:: Text block

- Starring: Main cast Matilda Ramsay Gordon Ramsay Holly Ramsay Megan Ramsay Tana Ramsay Jack Ramsay Emma Guest Starring Cruz Beckham James Corden The Vamps
- No. of episodes: 15

Release
- Original network: CBBC HD CBBC
- Original release: BBC iPlayer air date 29 April Television air date 6 May 2016 – 12 August 2016

Season chronology
- ← Previous series 1 Next → series 3

= Matilda and the Ramsay Bunch series 2 =

The second series of the children's British cooking programme Matilda and the Ramsay Bunch aired from 6 May to 12 August 2016, it was announced that the series was renewed by CBBC for a second series. The Second series follows the Ramsay family on their summer holidays in L.A, Cornwall and London where Matilda Ramsay (Tilly) cooks her favourite meals and foods whiles the rest of the family go out and about Tilly also challenges her family to do challenges in each show.

The second series of Matilda and the Ramsay Bunch was moved from its Tuesday evening time slot to a Friday and would air all 15 episodes at the same time unlike the first series witch had many different time slots. Episode 1 of Matilda and the Ramsay Bunch was released on BBC Iplayer on 29 April 2016 a week before original broadcast. Episode 1 was then also shown on CBBC on 6 May 2016.

::::
:: Excerpted records

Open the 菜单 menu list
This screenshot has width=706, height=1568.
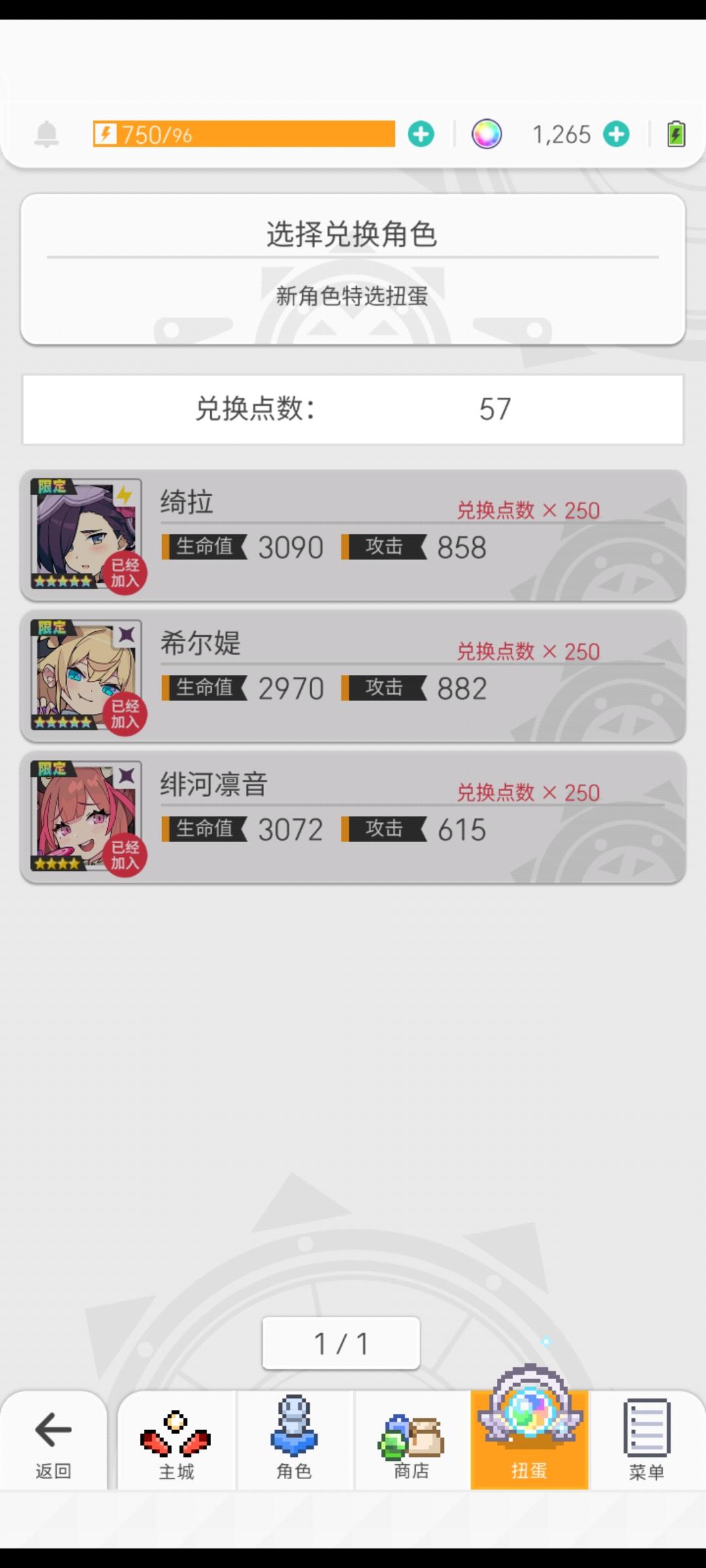(x=647, y=1441)
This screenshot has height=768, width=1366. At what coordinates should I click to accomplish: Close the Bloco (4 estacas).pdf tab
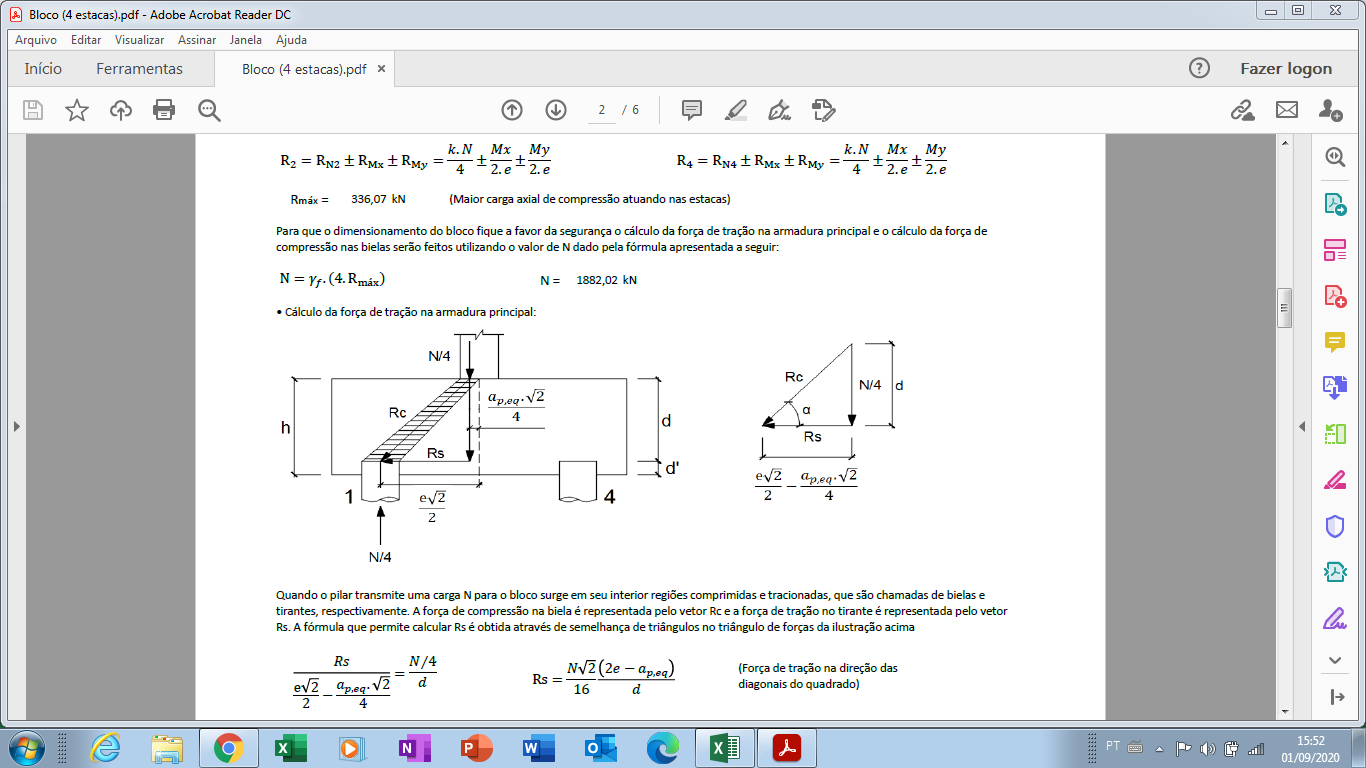coord(381,69)
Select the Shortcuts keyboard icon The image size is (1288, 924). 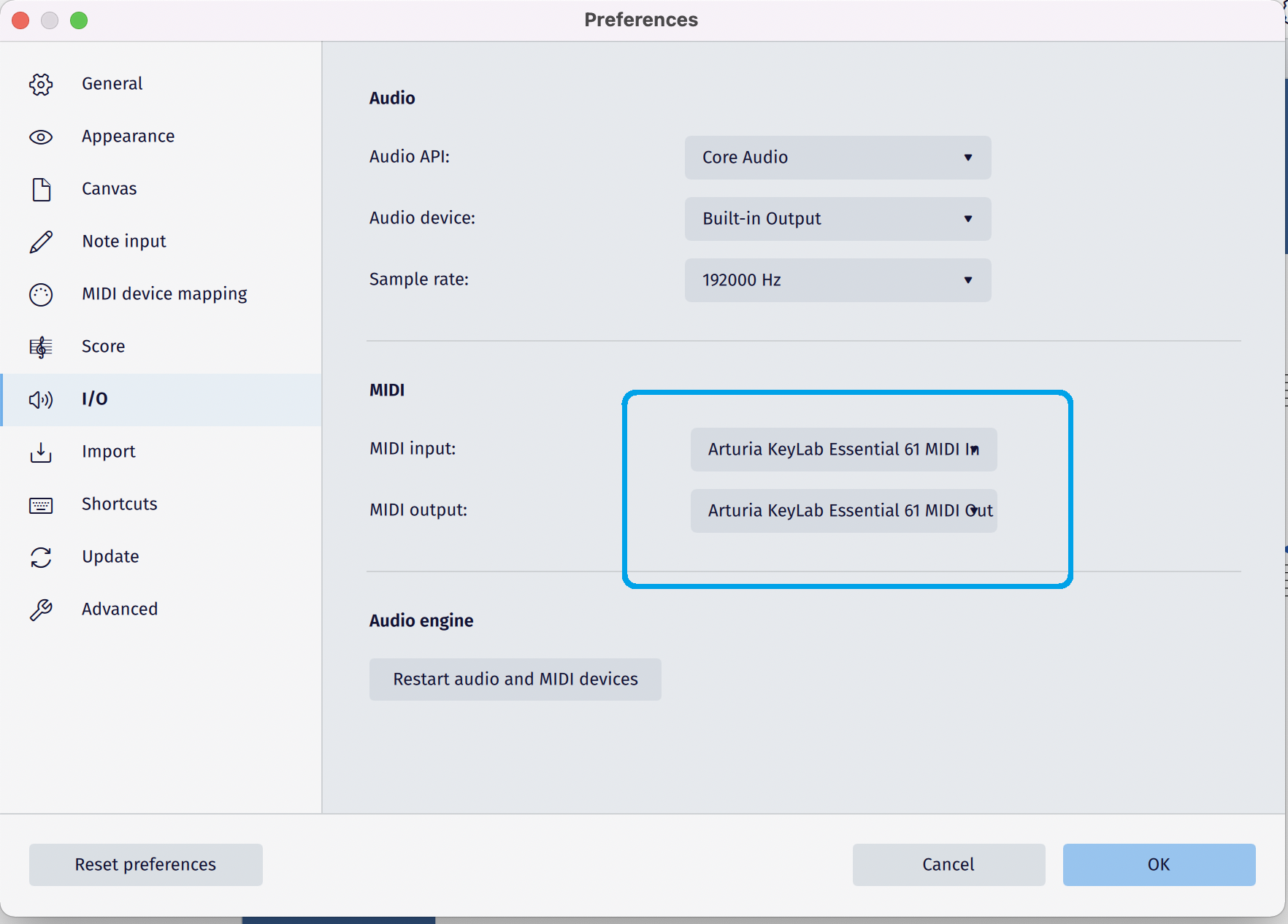[x=41, y=504]
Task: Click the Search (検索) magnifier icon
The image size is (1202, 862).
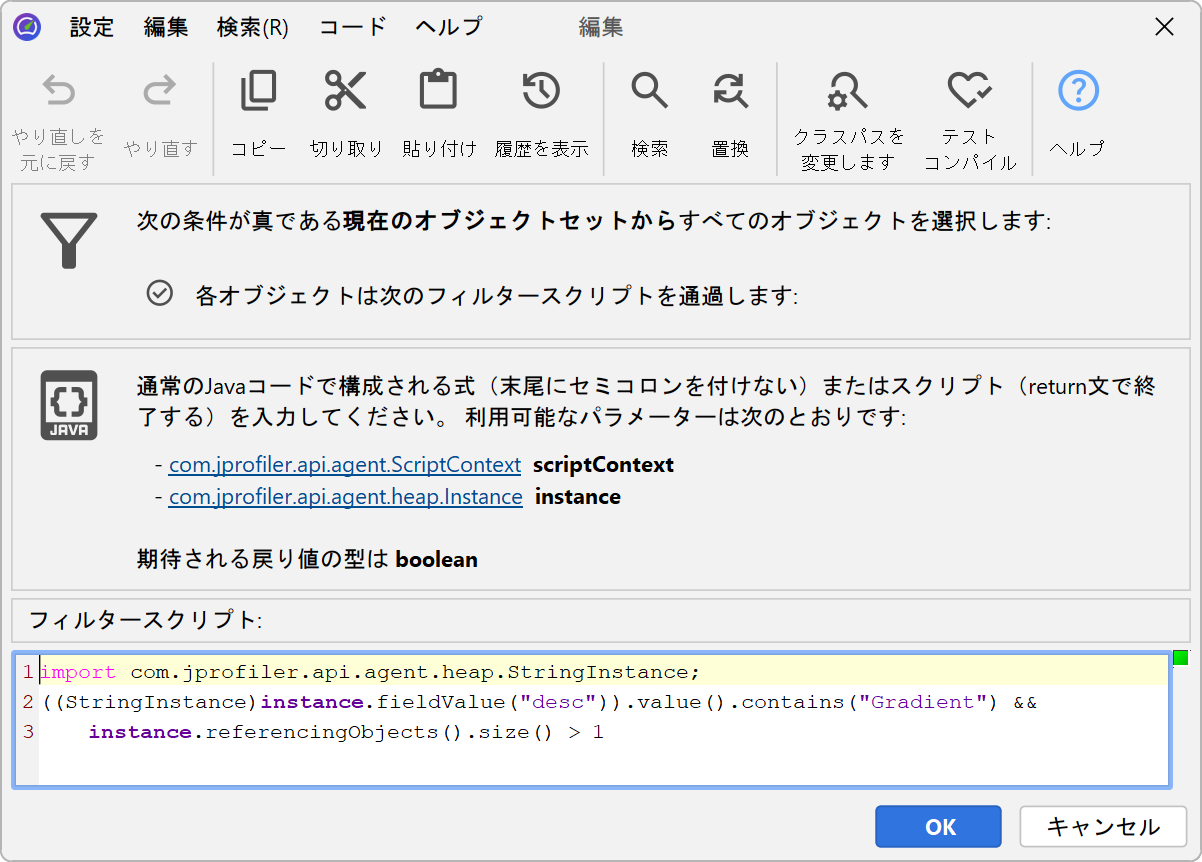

::::

*Exercise task 1*: Repeat the text on Matilda and the Ramsay Bunch series 2, starting with "The second series of Matilda" and going on through "6 May 2016.", swapping "Friday" for "Saturday".
*Exercise task 2*:
Does the text on Matilda and the Ramsay Bunch series 2 agree with each statement? Answer yes or no, and quote the deciding words.
(a) The second series had 15 episodes.
(b) Episode 1 came out on BBC iPlayer a week after its original broadcast.
(c) The family's summer holidays in the second series include Cornwall.
These records have no connection to the text on Matilda and the Ramsay Bunch series 2.

*Written response 1*:
The second series of Matilda and the Ramsay Bunch was moved from its Tuesday evening time slot to a Saturday and would air all 15 episodes at the same time unlike the first series witch had many different time slots. Episode 1 of Matilda and the Ramsay Bunch was released on BBC Iplayer on 29 April 2016 a week before original broadcast. Episode 1 was then also shown on CBBC on 6 May 2016.

*Written response 2*:
(a) Yes: "would air all 15 episodes"
(b) No: "released on BBC Iplayer on 29 April 2016 a week before original broadcast"
(c) Yes: "on their summer holidays in L.A, Cornwall and London"